Aangezien veelal de reguliere procedure gevolgd zal worden is ervoor gekozen om deze hieronder nader toe te lichten.
De reguliere voorbereidingsprocedure komt tegemoet aan één van de doelen van de Wabo, namelijk het bevorderen van een snelle besluitvorming.

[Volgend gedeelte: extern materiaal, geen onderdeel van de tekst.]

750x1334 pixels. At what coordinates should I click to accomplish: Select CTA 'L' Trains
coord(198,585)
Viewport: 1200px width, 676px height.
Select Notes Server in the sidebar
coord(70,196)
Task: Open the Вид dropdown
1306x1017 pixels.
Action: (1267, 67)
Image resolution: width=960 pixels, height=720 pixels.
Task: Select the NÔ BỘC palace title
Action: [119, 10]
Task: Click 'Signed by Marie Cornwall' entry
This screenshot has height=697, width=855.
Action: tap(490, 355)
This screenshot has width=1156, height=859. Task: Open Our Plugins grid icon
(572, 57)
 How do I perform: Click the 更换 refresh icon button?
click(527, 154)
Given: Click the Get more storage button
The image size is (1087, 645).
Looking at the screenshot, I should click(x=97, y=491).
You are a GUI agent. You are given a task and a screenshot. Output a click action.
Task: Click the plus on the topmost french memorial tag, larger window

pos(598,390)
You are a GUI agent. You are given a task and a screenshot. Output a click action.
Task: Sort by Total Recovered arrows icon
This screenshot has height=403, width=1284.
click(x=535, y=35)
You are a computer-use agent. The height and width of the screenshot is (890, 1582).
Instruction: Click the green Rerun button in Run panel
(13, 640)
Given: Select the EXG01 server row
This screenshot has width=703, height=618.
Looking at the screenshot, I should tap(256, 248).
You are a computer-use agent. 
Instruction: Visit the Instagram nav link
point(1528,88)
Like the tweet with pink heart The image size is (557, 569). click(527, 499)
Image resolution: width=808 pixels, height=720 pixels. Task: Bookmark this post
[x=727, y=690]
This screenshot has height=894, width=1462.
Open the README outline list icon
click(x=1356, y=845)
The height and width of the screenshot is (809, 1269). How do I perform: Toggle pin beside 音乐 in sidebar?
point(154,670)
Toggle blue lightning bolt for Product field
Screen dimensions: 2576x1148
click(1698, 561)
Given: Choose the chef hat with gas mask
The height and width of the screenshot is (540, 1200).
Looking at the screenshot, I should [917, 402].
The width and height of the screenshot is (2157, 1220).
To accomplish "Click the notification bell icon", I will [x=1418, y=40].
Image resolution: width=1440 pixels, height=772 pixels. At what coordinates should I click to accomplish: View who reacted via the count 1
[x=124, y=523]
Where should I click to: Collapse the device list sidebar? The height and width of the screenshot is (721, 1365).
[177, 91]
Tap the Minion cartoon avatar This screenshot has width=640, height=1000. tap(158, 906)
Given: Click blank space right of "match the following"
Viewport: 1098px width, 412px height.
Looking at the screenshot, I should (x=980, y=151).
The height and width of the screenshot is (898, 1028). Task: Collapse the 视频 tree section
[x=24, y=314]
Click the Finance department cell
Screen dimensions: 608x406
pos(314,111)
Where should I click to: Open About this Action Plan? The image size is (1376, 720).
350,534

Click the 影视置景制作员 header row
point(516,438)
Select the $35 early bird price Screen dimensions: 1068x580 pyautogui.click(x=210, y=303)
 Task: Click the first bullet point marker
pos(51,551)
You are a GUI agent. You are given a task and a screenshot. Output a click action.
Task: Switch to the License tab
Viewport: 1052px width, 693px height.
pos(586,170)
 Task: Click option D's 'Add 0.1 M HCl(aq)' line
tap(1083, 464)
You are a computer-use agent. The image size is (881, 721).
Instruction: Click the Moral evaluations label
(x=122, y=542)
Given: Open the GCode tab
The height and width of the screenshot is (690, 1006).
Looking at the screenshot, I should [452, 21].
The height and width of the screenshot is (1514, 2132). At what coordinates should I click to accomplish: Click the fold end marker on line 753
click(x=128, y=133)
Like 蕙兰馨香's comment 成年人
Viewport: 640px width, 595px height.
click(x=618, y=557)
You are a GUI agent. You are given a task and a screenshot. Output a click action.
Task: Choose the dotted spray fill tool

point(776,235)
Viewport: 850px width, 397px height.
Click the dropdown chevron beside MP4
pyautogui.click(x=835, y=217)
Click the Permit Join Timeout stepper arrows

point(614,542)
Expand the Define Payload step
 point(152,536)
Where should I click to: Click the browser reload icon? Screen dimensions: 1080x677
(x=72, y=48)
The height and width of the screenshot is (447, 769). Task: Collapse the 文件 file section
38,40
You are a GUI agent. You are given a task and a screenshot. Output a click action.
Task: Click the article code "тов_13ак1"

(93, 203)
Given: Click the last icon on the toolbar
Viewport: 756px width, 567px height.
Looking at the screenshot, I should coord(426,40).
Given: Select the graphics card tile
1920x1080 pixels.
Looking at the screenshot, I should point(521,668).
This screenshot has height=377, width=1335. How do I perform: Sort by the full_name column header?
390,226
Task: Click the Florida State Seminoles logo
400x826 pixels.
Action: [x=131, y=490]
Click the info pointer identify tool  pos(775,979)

De reguliere voorbereidingsprocedure sluit voor het overgrote deel aan bij titel 4.1 van de Awb. De procedure vangt aan met een verplichte ontvangstbevestiging van het indienen van een aanvraag. Het bevoegd gezag zendt de aanvrager nadat het de aanvraag heeft ontvangen een bericht waarin het vermeldt dat zij bevoegd gezag is, welke procedure zal worden doorlopen, de beslistermijn en de beschikbare rechtsmiddelen en indien de reguliere procedure wordt gevolgd, vermeldt het bevoegd gezag tevens dat een beslissing van rechtswege is gegeven, indien niet tijdig op de aanvraag is beslist. Indien de verstrekte gegevens en bescheiden onvoldoende zijn voor de beoordeling van de aanvraag, stelt het bevoegd gezag de aanvrager in de gelegenheid de aanvraag binnen de door hem gestelde termijn aan te vullen. Het bevoegd gezag geeft van de aanvraag met vermelding van de ontvangstdatum kennis in een of meer dag, nieuws- of huis-aan-huisbladen of op een andere geschikte wijze. Het bevoegd gezag moet op grond van artikel 3.9 Wabo binnen 8 weken een beslissing op de aanvraag nemen. In deze periode moet het bevoegd orgaan eventuele belanghebbenden de mogelijkheid geven om zienswijzen in te brengen (artikel 4:8 Awb).
Het bestuursorgaan kan bij verordening op grond van artikel 2.26, derde lid, Wabo ‘andere instanties’ aanwijzen die in de gelegenheid worden gesteld advies uit te brengen. Hierbij kan onder meer gedacht worden aan de (gemeentelijke) monumentencommissie.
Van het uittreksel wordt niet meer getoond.